(Saved data entries)
..............................

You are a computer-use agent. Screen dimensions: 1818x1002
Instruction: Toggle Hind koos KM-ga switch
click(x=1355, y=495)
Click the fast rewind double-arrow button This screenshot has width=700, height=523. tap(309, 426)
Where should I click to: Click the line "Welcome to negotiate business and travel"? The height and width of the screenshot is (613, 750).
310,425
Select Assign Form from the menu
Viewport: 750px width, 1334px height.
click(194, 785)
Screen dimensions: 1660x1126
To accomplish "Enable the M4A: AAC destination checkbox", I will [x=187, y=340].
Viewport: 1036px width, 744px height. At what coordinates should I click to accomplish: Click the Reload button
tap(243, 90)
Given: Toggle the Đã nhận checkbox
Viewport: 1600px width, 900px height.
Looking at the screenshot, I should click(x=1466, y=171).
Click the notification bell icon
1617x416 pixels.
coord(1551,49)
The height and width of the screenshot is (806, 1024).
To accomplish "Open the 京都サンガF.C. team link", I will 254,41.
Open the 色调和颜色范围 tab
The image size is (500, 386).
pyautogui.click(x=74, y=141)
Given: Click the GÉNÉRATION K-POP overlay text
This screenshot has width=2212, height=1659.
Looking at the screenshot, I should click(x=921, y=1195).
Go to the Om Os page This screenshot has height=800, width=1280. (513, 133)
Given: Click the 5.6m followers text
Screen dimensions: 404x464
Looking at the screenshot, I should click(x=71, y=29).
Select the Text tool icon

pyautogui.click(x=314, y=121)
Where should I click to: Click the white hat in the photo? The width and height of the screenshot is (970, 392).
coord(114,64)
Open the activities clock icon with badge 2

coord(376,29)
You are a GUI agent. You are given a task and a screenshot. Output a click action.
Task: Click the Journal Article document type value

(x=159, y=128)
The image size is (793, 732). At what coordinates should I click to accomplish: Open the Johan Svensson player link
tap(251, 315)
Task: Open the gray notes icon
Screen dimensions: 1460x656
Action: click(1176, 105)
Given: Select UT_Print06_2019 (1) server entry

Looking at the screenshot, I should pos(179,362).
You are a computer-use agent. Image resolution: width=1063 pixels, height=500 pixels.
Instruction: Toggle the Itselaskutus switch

..............................

Instructions to follow
When transcribing the data, keep every line exactly as it is.

Task result
You are a computer-use agent. Screen dimensions: 1818x1002
Instruction: Toggle Hind koos KM-ga switch
click(x=1355, y=495)
Click the fast rewind double-arrow button This screenshot has width=700, height=523. tap(309, 426)
Where should I click to: Click the line "Welcome to negotiate business and travel"? The height and width of the screenshot is (613, 750).
310,425
Select Assign Form from the menu
Viewport: 750px width, 1334px height.
click(194, 785)
Screen dimensions: 1660x1126
To accomplish "Enable the M4A: AAC destination checkbox", I will [x=187, y=340].
Viewport: 1036px width, 744px height. At what coordinates should I click to accomplish: Click the Reload button
tap(243, 90)
Given: Toggle the Đã nhận checkbox
Viewport: 1600px width, 900px height.
Looking at the screenshot, I should click(x=1466, y=171).
Click the notification bell icon
1617x416 pixels.
coord(1551,49)
The height and width of the screenshot is (806, 1024).
To accomplish "Open the 京都サンガF.C. team link", I will 254,41.
Open the 色调和颜色范围 tab
The image size is (500, 386).
pyautogui.click(x=74, y=141)
Given: Click the GÉNÉRATION K-POP overlay text
This screenshot has width=2212, height=1659.
Looking at the screenshot, I should click(x=921, y=1195).
Go to the Om Os page This screenshot has height=800, width=1280. (513, 133)
Given: Click the 5.6m followers text
Screen dimensions: 404x464
Looking at the screenshot, I should click(x=71, y=29).
Select the Text tool icon

pyautogui.click(x=314, y=121)
Where should I click to: Click the white hat in the photo? The width and height of the screenshot is (970, 392).
coord(114,64)
Open the activities clock icon with badge 2

coord(376,29)
You are a GUI agent. You are given a task and a screenshot. Output a click action.
Task: Click the Journal Article document type value

(x=159, y=128)
The image size is (793, 732). At what coordinates should I click to accomplish: Open the Johan Svensson player link
tap(251, 315)
Task: Open the gray notes icon
Screen dimensions: 1460x656
Action: click(1176, 105)
Given: Select UT_Print06_2019 (1) server entry

Looking at the screenshot, I should pos(179,362).
You are a computer-use agent. Image resolution: width=1063 pixels, height=500 pixels.
Instruction: Toggle the Itselaskutus switch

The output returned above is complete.